Moro questionou: “E essas contribuições não estavam relacionadas a esses valores de propina da Petrobras?”. Mendonça respondeu: “No meu caso, não”.

Moro insistiu: “O senhor, na conversa que o senhor teve com o senhor João Vaccari, o senhor mencionou que esses valores eram decorrentes de contratos da Petrobras?”. “Não, senhor”, respondeu.

“O senhor mencionou que estava procurando a pedido do Renato Duque?”, perguntou Moro. “Não, senhor”, disse o empresário. Moro novamente persistiu: “O senhor não explicou a origem desses valores que isso era decorrente de acertos de propina com o senhor Renato Duque?”. E Mendonça respondeu: “Não, senhor”.

Até FHC confirmou

Nem mesmo Fernando Henrique negou que sabia do esquema. Segundo o “diário” de FHC, livro que o tucano publicou recentemente, ele teria sido alertado sobre um “escândalo” na Petrobras em 1996. O ex-presidente descreve uma conversa que teve com Benjamin Steinbruch, o dono da CSN (Companhia Siderúrgica Nacional), a maior companhia siderúrgica da América Latina que foi privatizada em 1993. Steinbruch foi nomeado por FHC para o Conselho da Petrobras.

Relata o tucano: “Eu queria ouvi-lo sobre a Petrobras. Ele me disse que a Petrobras é um escândalo.
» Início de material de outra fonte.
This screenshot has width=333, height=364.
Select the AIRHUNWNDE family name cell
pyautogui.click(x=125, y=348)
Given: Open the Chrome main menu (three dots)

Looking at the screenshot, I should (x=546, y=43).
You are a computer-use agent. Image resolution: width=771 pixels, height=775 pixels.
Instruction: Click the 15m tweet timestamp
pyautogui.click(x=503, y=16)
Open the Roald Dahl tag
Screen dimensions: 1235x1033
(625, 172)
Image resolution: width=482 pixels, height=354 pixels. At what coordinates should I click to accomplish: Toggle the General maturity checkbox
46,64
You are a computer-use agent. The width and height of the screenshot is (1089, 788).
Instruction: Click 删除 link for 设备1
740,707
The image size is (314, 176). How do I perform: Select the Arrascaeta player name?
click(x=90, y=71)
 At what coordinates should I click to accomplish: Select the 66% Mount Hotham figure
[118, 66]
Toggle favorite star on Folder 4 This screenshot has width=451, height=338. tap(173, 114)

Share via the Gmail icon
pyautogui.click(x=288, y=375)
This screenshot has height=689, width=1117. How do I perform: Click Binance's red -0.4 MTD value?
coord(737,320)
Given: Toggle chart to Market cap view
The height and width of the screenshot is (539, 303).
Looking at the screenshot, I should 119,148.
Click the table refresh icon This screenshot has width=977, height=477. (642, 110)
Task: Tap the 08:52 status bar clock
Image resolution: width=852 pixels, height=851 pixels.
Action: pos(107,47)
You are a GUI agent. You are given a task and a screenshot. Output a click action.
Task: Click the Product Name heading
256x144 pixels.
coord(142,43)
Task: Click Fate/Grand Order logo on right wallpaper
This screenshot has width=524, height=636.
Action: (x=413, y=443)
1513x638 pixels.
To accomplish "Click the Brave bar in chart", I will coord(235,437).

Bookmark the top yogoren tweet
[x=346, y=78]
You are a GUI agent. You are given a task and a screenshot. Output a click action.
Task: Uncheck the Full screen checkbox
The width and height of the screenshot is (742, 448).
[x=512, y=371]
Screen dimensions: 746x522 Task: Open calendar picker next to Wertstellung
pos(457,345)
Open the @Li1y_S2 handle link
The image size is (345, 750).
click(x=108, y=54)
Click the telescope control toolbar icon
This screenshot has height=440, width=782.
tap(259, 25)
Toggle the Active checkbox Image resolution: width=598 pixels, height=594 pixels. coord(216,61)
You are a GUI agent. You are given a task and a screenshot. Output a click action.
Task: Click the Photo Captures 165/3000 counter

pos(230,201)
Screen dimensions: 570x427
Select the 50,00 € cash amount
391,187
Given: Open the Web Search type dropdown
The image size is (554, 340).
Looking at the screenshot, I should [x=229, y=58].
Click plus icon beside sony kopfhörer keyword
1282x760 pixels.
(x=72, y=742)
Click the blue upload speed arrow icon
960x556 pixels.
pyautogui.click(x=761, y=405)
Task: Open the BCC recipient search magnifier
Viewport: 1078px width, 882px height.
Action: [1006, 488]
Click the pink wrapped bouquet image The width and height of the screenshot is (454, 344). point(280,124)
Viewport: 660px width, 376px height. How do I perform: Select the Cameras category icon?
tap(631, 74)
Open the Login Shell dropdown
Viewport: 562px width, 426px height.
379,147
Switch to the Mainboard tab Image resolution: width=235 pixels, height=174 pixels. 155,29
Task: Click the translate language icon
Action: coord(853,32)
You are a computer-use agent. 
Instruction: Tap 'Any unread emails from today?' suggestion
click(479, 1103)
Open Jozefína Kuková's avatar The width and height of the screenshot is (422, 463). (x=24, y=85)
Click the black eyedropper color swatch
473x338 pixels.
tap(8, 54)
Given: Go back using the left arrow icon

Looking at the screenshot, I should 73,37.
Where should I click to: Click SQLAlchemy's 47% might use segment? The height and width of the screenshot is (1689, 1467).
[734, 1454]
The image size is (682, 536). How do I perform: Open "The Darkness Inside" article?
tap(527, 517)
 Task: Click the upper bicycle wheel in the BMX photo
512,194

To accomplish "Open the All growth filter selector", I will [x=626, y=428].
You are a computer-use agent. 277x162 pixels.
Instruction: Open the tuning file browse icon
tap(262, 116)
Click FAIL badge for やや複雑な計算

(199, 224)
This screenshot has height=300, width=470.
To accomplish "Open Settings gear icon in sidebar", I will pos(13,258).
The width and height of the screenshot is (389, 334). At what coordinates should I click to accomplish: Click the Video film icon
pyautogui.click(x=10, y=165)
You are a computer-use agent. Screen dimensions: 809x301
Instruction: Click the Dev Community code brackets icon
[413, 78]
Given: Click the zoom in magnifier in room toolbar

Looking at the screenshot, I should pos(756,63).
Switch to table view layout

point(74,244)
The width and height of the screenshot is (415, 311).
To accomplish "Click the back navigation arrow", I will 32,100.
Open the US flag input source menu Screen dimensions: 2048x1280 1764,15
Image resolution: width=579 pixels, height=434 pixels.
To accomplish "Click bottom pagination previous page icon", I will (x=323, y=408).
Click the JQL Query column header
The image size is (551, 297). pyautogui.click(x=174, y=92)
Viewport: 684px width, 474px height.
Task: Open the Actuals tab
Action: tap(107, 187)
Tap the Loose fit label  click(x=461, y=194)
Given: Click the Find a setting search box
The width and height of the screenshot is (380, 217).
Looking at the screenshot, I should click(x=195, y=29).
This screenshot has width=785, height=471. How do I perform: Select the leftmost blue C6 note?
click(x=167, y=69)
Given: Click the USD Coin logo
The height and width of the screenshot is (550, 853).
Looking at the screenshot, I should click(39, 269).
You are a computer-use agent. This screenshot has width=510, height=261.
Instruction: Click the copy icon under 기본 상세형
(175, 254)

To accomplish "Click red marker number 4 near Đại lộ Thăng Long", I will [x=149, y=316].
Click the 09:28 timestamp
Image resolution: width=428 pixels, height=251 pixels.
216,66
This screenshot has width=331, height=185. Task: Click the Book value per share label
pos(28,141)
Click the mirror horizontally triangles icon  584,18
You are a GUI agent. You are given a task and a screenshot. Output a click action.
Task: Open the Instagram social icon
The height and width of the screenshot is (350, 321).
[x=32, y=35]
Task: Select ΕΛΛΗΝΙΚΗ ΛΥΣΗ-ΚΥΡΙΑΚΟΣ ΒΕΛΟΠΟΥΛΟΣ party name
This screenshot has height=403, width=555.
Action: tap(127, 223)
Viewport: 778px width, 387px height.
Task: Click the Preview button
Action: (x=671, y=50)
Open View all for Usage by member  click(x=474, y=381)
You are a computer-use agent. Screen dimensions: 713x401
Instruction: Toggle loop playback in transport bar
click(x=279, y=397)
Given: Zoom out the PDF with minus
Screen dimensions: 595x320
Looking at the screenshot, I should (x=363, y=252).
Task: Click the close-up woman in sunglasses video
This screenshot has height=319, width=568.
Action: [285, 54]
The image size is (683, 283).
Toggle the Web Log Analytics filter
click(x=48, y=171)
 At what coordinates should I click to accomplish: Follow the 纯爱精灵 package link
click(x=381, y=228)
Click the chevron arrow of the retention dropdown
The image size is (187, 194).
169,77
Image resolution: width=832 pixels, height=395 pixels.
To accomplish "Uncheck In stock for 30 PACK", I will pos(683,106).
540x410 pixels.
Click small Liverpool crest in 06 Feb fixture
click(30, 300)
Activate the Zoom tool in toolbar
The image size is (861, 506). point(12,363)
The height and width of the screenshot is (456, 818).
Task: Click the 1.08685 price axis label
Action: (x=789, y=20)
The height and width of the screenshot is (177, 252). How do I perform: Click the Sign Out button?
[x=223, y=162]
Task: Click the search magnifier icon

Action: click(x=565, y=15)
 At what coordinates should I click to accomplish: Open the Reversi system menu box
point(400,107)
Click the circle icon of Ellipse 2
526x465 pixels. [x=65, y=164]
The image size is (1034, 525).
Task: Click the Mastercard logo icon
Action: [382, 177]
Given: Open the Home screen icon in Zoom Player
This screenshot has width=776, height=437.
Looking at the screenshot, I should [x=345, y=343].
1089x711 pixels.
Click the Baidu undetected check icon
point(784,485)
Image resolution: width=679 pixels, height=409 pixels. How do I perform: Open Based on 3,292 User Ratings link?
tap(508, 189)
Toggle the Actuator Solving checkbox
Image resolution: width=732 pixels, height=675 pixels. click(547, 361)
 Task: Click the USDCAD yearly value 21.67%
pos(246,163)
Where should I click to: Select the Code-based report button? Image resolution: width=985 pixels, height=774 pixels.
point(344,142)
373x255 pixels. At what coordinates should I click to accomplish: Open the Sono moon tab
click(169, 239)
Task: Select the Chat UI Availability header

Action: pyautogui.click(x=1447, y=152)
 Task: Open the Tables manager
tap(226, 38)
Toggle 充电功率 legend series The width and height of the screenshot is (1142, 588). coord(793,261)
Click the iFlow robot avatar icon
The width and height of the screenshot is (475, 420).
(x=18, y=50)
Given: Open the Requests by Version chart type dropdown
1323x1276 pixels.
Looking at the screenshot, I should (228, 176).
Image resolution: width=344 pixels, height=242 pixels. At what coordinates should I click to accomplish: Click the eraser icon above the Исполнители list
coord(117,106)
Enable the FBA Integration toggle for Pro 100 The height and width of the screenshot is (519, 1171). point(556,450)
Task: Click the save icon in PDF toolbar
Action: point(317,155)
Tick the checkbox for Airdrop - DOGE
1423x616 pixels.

Quem manobra tudo e manda mesmo é o Orlando Galvão Filho, embora Joel Rennó tenha autoridade sobre Orlando Galvão”. FHC está se referindo ao então presidente da BR Distribuidora (Galvão Filho) e ao então presidente da estatal (Joel Rennó). Nesse mesmo período o jornalista Paulo Francis fez uma denúncia ao vivo na TV, durante o programa Manhattan Connection, sobre um esquema de corrupção na estatal.

Ainda de acordo com as anotações do diário de FHC, o que tirava seu sono era que na estatal “todos os diretores da Petrobras são os mesmos do Conselho de Administração”. Tirava o sono, mas não tirou ninguém do cargo, porque?

E apesar de dizer no livro-diário que se tratava de “uma coisa completamente descabida” e que estava muito indignado, levando até a pensar que o fato necessitava de uma “intervenção”, o ex-presidente tucano admitiu que não fez nada.

“Acho que é preciso intervir na Petrobras. O problema é que eu não quero mexer antes da aprovação da lei de regulamentação do petróleo pelo Congresso, e também tenho que ter pessoas competentes para botar lá”, escreveu em suas anotações revelando o seu real interesse: privatizar a Petrobras e a entregar ao cartel internacional de petróleo, pois a referida lei é a 9.478/97, de paternidade de David Zylbersztajn – seu genro e então diretor-geral da Agência Nacional do Petróleo (ANP). Ele liderou a quebra do monopólio da Petrobras na exploração do petróleo no Brasil, realizando o primeiro leilão de áreas de exploração aberto à iniciativa privada, nos dias 15 e 16 de junho de 1999. Esses fatos também foram confirmados pelos depoimentos de réus confessos nas investigações da Operação Lava Jato.

Enquanto a oposição golpista bravateia acusando o PT e os partidos aliados de aparelharem o Estado para manter a corrupção e a impunidade, o governo mantém a autonomia das instituições, não exercendo controle político na Polícia Federal, não aparelhando o Poder Judiciário e respeitando as indicações feitas no Ministério Público. É por isso que o país hoje pode ver passar a limpo uma história que ficou durante anos debaixo do tapete dos governos tucanos.

No entanto, a velha mídia e setores institucionais mantêm dois pesos e duas medidas para proteger interesses alheios ao do país. Até quando isso vai se sustentar?